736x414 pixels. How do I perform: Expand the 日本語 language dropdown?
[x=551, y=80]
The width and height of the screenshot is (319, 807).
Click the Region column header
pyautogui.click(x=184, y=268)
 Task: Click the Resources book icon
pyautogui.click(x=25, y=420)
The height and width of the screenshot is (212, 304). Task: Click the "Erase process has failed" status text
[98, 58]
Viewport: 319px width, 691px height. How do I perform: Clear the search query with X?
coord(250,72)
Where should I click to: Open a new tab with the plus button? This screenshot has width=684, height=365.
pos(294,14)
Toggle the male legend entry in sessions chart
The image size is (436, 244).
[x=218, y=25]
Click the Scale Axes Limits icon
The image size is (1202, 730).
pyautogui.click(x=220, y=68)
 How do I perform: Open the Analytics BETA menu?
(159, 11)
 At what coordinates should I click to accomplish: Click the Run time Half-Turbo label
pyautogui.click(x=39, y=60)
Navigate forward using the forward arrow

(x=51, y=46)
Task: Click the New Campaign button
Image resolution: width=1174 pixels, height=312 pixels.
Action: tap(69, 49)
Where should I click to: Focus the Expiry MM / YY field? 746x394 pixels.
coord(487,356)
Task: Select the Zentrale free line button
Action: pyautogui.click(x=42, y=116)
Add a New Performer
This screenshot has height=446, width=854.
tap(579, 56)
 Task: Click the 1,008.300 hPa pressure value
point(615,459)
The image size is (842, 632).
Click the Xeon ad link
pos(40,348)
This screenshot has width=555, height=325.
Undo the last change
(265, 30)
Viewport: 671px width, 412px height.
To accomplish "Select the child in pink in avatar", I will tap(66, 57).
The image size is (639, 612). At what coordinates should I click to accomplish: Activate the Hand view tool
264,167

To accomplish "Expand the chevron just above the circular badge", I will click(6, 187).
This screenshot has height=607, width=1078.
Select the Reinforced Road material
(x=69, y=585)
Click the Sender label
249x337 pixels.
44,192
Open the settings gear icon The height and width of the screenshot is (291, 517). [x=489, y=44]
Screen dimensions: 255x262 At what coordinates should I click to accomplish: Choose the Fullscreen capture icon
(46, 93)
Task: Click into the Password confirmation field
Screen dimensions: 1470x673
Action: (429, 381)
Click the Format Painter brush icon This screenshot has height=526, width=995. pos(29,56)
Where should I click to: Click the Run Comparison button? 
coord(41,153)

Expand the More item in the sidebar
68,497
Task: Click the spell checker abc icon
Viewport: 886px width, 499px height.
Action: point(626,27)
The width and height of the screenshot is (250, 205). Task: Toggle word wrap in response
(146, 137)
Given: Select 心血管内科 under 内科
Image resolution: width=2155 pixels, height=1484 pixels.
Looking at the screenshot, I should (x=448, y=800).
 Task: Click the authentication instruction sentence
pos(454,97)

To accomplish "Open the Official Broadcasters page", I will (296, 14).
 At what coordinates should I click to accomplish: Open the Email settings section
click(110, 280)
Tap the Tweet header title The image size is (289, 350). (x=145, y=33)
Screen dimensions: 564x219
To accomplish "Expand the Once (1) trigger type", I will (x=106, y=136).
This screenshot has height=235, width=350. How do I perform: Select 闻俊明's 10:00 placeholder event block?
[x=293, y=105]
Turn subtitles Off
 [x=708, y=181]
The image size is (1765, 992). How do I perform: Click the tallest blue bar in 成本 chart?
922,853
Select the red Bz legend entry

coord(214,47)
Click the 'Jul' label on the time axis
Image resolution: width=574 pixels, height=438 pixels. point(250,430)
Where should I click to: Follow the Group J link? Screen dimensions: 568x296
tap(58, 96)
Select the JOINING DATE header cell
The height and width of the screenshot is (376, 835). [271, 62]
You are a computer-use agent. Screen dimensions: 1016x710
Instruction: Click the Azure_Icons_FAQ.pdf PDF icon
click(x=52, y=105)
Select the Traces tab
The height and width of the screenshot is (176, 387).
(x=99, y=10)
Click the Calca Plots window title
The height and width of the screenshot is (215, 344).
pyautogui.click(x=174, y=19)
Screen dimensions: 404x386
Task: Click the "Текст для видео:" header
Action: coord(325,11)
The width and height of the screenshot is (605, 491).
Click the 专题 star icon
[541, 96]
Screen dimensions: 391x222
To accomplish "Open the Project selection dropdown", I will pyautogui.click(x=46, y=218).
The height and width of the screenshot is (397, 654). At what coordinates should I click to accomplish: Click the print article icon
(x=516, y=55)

# # #

▸ Task prompt
Reproduce word for word the portion of the entries that opens with the line containing "The width and height of the screenshot is (250, 205)." and closes with the last line of the entries, both included.

▸ Answer for this exercise
The width and height of the screenshot is (250, 205). Task: Toggle word wrap in response
(146, 137)
Given: Select 心血管内科 under 内科
Image resolution: width=2155 pixels, height=1484 pixels.
Looking at the screenshot, I should (x=448, y=800).
 Task: Click the authentication instruction sentence
pos(454,97)

To accomplish "Open the Official Broadcasters page", I will (296, 14).
 At what coordinates should I click to accomplish: Open the Email settings section
click(110, 280)
Tap the Tweet header title The image size is (289, 350). (x=145, y=33)
Screen dimensions: 564x219
To accomplish "Expand the Once (1) trigger type", I will (x=106, y=136).
This screenshot has height=235, width=350. How do I perform: Select 闻俊明's 10:00 placeholder event block?
[x=293, y=105]
Turn subtitles Off
 [x=708, y=181]
The image size is (1765, 992). How do I perform: Click the tallest blue bar in 成本 chart?
922,853
Select the red Bz legend entry

coord(214,47)
Click the 'Jul' label on the time axis
Image resolution: width=574 pixels, height=438 pixels. point(250,430)
Where should I click to: Follow the Group J link? Screen dimensions: 568x296
tap(58, 96)
Select the JOINING DATE header cell
The height and width of the screenshot is (376, 835). [271, 62]
You are a computer-use agent. Screen dimensions: 1016x710
Instruction: Click the Azure_Icons_FAQ.pdf PDF icon
click(x=52, y=105)
Select the Traces tab
The height and width of the screenshot is (176, 387).
(x=99, y=10)
Click the Calca Plots window title
The height and width of the screenshot is (215, 344).
pyautogui.click(x=174, y=19)
Screen dimensions: 404x386
Task: Click the "Текст для видео:" header
Action: coord(325,11)
The width and height of the screenshot is (605, 491).
Click the 专题 star icon
[541, 96]
Screen dimensions: 391x222
To accomplish "Open the Project selection dropdown", I will pyautogui.click(x=46, y=218).
The height and width of the screenshot is (397, 654). At what coordinates should I click to accomplish: Click the print article icon
(x=516, y=55)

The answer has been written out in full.